Precious few of its ’69 listeners would have worried much about Gainsbourg’s career (though rather more would have cared about slow dances) – in the wider pop world he was just an archetypal filthy Frenchman, one enthusiastically living up to that archetype by debauching a fluttering English rose. Actually Birkin’s performance is much better than Serge’s – he is on gravelly seducer autopilot, whereas she gets the harder job of coming on record while still carrying the tune (her stabbed “viens!” and “reines!” at the end show how well she does it).

Few foreign language songs get to number one in Britain – this one was helped by radio ban controversy and a bottleneck in the single’s availability. But foreign language hits in general weren’t unheard of in the 1960s – Eurovision winners in whatever language tended to do alright, for instance. In the case of “Je T’Aime”, the language barrier must have helped sales by making the track more viable as a romantic record, as well as preserving its porno mystique.



  1. 1
    blount on 25 Sep 2006 #

    o you’re nuts – this is at minimum an 8!

  2. 2
    rosie on 25 Sep 2006 #

    Was this the first record to get to number one largely through tabloid notoriety? Not that I don’t think this has any other merits – I too would give it a higher mark. It’s a good smoocher and it’s genuinely teetering on the fine edge between eroticism and pornography (and manages to stay just on the right side), so it’;s exactly right for the teenager on tghe brink of discovering sex for the first time.

    The BBC didn’t play it of course – although I recall that they did play an expurgated version without the naughty bits – but Radio Luxembourg did. (Have we had a discursion on the importance of Radio Luxembourg, especially earlier in the decade?)

  3. 3
    Tom on 25 Sep 2006 #

    Probably yes, Rosie! There had been records banned before but I don’t think a huge fuss was made over them.

    The BBC probably played the instrumental version by the magnificently named Sounds Nice Orchestra.

    I love pretty much every other Gainsbourg record from this period – “Sous Le Soleil Exactement” and “69 Annee Erotique” are both (I think) much better than this.

  4. 4
    Marcello Carlin on 25 Sep 2006 #

    As is the original ’68 “Je T’Aime” with Brigitte Bardot, which didn’t get released for 20 years since Bardot was understandably worried about jealousy on the part of her then husband; everything in this version is magnified, echoed and refracted so that it sounds like a hymn (and the real precursor to “Moments In Love”). Bardot is experienced, Birkin the ingenue.

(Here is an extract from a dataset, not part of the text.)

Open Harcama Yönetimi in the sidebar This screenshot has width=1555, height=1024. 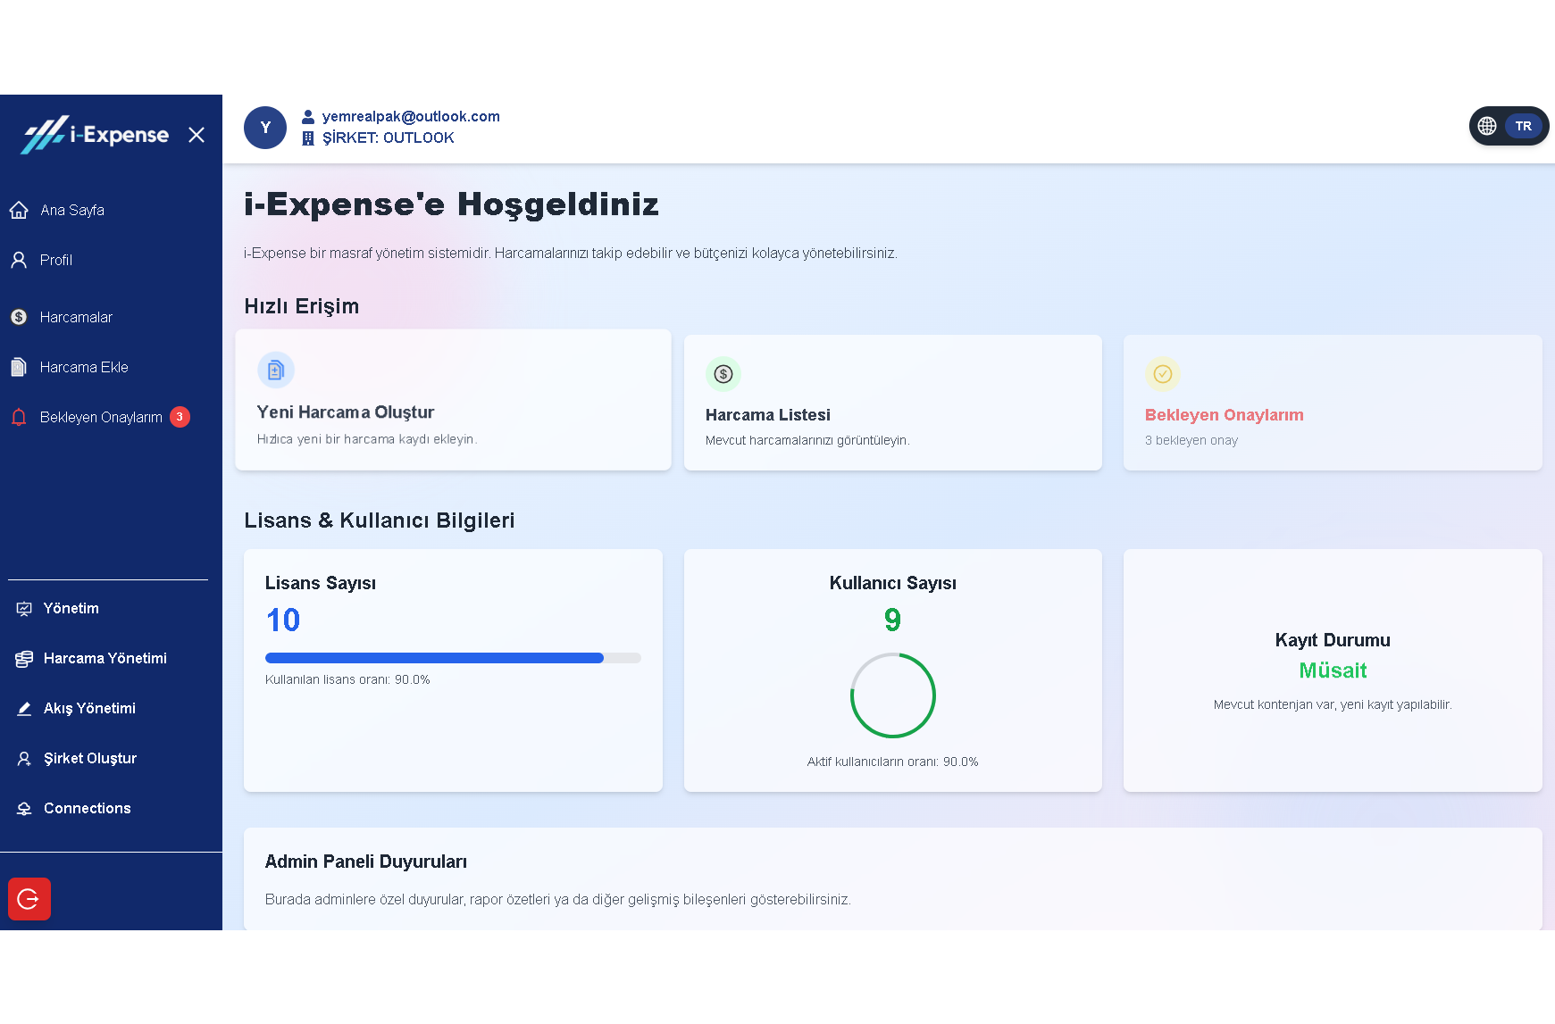click(105, 659)
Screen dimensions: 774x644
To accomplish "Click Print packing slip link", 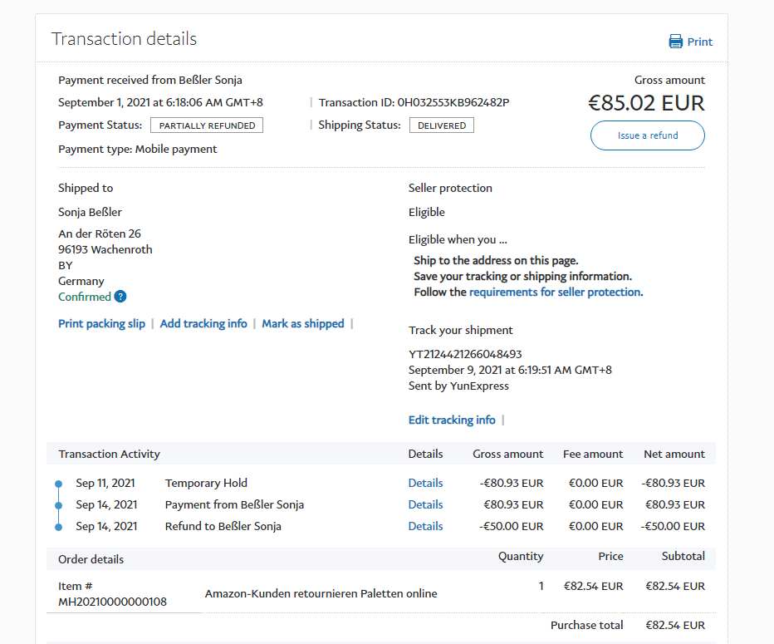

    But I do like the Birkin version because there is a vulnerability which goes beyond the raincoat brigade who undoubtedly helped take the record to number one…it is worth noting that Philips didn’t even consider giving any other Gainsbourg record a British release at this stage.

    That having been said, Philips (or, strictly speaking, Fontana) got cold feet after the Whitehouse brigade had their say, and quickly sold the UK rights to indie label Major Minor (the Dubliners, Karen “Nobody’s Child” Young). Availability overlapped, which meant that the same recording on two different labels appeared in the chart simultaneously in separate positions (the Fontana one dropped from 2 to 16, and the Major Minor one went straight in at 3, and topped the chart the following week).

    “Je T’Aime” is if I’m not mistaken the first foreign language single to top the UK singles chart. And also Serge’s only British hit of any size (it returned to the Top 40 on reissue in 1974, and let’s not mention the regrettable “comedy” versions by Frankie Howerd & June Whitfield, or by the dreaded Judge Dread, the latter going top ten in the summer of ’75).

    That having been said, the Birkin version is still absolutely gorgeous, and has never sounded dirty to my ears. Because of the Bardot version and the weeks I could only give it one mark – 9 1/2.

  5. 5
    Tom on 25 Sep 2006 #

    The list of cover versions on Wikipedia is a gateway into a land of nightmare – BRIAN MOLKO???!!!

  6. 6
    Marcello Carlin on 25 Sep 2006 #

    Yeah, that was on the Trash Palace album from about three years ago. Not a bad record, but Molko’s version was ill-advised.

  7. 7

    maybe skidmore and i shd do this in karaoke instead of tatu

  8. 8
    Marcello Carlin on 25 Sep 2006 #

    Possibly not in the Rene And Yvette Out Of Allo Allo style.

  9. 9
    Martin Skidmore on 25 Sep 2006 #

    I’m on for that, Mark – who gets to be Jane?

  10. 10
    Chris Brown on 25 Sep 2006 #

    The Sounds Nice Orchestra called their version ‘Love At First Sight’, which is not the most accurate translation I’ve ever seen.

    I really don’t know what I think of this record any more, so while I’m deciding who knows what the connection is between Serge Gainsbourg and Osama Bin Laden? Ha.

  11. 11
    Doctor Mod on 26 Sep 2006 #

    All of this is very interesting, as I’ve never seen an intelligent discussion of this disc. As far as I know, it was never NEVER played on US radio, at least not in 1969. Strange thing about the US–the American public is simultaneously obsessed with sex and frightened of it. Add the French language to it and, well, surely it must be a threat to our “cultural purity.”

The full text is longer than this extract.